Records >>
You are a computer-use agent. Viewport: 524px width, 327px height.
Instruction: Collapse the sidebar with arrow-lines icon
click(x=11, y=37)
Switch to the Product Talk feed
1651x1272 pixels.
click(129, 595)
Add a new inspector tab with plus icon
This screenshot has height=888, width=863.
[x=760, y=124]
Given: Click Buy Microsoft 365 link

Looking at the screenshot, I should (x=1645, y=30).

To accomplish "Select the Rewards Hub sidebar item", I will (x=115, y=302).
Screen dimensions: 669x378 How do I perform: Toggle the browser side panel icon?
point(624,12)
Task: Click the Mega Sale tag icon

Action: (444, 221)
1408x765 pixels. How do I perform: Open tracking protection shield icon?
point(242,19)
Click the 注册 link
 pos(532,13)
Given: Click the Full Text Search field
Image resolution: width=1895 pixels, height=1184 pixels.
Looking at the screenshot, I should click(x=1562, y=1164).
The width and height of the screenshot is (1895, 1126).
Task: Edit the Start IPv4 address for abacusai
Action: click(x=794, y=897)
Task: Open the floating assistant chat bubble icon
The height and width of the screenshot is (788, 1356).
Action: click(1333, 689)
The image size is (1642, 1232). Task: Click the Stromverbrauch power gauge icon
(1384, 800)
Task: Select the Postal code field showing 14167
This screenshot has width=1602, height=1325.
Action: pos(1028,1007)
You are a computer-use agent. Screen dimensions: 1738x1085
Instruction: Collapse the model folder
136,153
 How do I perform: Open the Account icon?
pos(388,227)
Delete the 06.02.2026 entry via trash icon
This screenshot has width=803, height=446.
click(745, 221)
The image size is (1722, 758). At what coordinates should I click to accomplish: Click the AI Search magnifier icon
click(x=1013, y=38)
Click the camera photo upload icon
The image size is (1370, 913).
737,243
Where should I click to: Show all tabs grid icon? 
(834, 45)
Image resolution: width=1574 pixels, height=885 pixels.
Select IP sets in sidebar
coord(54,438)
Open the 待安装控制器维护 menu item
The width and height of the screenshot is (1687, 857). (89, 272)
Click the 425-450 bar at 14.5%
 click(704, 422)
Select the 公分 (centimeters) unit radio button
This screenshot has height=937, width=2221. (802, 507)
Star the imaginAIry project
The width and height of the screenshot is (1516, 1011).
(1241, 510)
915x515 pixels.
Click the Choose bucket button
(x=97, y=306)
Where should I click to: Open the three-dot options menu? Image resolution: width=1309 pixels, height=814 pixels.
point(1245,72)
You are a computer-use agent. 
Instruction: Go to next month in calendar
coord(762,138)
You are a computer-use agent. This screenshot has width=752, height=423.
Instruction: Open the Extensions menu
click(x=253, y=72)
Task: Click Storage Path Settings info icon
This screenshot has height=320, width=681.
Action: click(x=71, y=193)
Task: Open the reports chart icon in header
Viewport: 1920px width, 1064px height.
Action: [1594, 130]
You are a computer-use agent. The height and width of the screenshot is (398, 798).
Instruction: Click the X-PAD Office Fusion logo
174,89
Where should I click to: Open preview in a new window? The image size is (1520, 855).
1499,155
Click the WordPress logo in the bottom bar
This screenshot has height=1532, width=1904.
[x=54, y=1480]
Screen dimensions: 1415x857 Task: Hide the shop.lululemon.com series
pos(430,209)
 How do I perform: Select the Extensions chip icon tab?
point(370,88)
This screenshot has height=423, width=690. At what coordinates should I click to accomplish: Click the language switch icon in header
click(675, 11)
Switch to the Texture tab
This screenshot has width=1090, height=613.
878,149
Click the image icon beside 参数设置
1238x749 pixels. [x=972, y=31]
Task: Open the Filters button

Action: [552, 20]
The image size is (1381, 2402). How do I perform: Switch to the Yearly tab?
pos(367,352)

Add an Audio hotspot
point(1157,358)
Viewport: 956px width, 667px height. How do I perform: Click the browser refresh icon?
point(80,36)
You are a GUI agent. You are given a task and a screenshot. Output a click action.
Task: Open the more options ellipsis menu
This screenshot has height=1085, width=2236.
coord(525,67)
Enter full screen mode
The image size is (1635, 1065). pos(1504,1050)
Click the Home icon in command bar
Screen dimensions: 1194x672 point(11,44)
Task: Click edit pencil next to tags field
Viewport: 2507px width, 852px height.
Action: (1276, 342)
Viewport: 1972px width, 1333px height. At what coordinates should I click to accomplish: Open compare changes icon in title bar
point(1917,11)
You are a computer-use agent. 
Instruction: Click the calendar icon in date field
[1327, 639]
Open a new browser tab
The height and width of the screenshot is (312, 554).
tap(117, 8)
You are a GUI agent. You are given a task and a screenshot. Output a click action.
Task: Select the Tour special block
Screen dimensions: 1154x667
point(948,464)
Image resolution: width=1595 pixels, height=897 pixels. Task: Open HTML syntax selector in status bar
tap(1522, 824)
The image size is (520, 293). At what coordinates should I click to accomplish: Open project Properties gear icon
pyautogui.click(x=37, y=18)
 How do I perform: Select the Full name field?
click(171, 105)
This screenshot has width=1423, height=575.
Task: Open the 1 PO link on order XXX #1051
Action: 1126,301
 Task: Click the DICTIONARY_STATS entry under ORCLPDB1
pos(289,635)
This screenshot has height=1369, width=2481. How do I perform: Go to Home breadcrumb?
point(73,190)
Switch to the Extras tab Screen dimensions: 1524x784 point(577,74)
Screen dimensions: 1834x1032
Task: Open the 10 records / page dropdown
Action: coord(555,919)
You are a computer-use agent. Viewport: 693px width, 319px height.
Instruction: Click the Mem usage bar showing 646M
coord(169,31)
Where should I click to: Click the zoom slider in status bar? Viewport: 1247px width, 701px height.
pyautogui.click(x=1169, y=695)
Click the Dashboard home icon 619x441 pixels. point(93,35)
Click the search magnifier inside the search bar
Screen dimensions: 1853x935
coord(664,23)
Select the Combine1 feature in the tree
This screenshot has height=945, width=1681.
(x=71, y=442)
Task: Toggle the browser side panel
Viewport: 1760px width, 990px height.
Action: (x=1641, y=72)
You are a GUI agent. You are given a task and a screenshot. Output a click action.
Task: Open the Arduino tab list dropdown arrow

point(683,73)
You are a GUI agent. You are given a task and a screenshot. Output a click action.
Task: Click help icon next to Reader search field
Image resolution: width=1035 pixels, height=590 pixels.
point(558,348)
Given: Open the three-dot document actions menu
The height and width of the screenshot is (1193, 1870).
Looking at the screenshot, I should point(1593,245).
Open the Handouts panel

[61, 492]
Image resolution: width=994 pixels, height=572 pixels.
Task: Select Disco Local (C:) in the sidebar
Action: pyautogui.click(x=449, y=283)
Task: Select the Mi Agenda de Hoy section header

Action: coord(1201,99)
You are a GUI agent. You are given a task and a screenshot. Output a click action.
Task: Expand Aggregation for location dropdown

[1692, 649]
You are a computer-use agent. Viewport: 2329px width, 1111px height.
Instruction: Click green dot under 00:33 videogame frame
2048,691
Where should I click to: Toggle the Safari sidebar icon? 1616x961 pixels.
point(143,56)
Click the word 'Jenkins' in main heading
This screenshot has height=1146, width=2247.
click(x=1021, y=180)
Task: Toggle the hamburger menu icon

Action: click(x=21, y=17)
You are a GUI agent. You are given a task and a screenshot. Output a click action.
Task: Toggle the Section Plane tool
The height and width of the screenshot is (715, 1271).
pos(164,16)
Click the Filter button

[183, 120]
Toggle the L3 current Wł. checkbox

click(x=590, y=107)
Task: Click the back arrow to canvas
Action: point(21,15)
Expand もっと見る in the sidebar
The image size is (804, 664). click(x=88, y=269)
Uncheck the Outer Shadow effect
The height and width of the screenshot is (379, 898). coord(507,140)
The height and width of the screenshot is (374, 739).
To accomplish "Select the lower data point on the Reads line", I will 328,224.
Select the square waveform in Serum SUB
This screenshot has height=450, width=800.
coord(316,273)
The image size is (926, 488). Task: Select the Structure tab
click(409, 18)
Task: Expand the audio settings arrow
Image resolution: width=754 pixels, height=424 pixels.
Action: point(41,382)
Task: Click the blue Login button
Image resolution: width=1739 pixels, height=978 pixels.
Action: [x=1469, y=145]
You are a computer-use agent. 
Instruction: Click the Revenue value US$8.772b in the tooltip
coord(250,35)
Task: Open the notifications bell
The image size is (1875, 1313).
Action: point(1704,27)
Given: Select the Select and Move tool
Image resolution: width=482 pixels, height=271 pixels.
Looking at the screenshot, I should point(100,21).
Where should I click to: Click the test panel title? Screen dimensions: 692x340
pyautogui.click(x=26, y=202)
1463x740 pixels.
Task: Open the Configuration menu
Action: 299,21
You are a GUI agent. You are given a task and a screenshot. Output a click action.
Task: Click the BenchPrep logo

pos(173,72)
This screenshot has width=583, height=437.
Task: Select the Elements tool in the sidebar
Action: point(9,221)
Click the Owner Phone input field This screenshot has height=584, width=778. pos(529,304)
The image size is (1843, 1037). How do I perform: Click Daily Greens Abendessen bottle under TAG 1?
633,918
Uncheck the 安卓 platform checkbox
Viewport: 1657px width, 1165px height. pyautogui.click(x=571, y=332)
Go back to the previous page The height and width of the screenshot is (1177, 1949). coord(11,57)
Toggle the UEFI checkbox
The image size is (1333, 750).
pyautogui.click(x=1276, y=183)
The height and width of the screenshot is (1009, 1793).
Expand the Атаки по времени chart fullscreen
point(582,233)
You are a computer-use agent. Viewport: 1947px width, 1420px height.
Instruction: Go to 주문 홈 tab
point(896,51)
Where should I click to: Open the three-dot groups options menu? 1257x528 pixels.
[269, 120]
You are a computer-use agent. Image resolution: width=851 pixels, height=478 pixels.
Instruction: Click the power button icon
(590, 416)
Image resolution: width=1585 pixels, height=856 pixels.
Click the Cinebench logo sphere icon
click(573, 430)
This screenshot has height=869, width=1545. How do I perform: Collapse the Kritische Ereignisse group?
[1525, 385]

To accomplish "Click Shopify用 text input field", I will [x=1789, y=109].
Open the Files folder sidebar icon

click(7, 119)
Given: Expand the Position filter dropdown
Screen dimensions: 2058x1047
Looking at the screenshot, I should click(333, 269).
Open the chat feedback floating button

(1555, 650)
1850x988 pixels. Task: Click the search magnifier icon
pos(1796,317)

Problem details >> Check each line of the records above for the string "input", and report every line that has it.

Answer section >>
Click the Owner Phone input field This screenshot has height=584, width=778. pos(529,304)
To accomplish "Click Shopify用 text input field", I will [x=1789, y=109].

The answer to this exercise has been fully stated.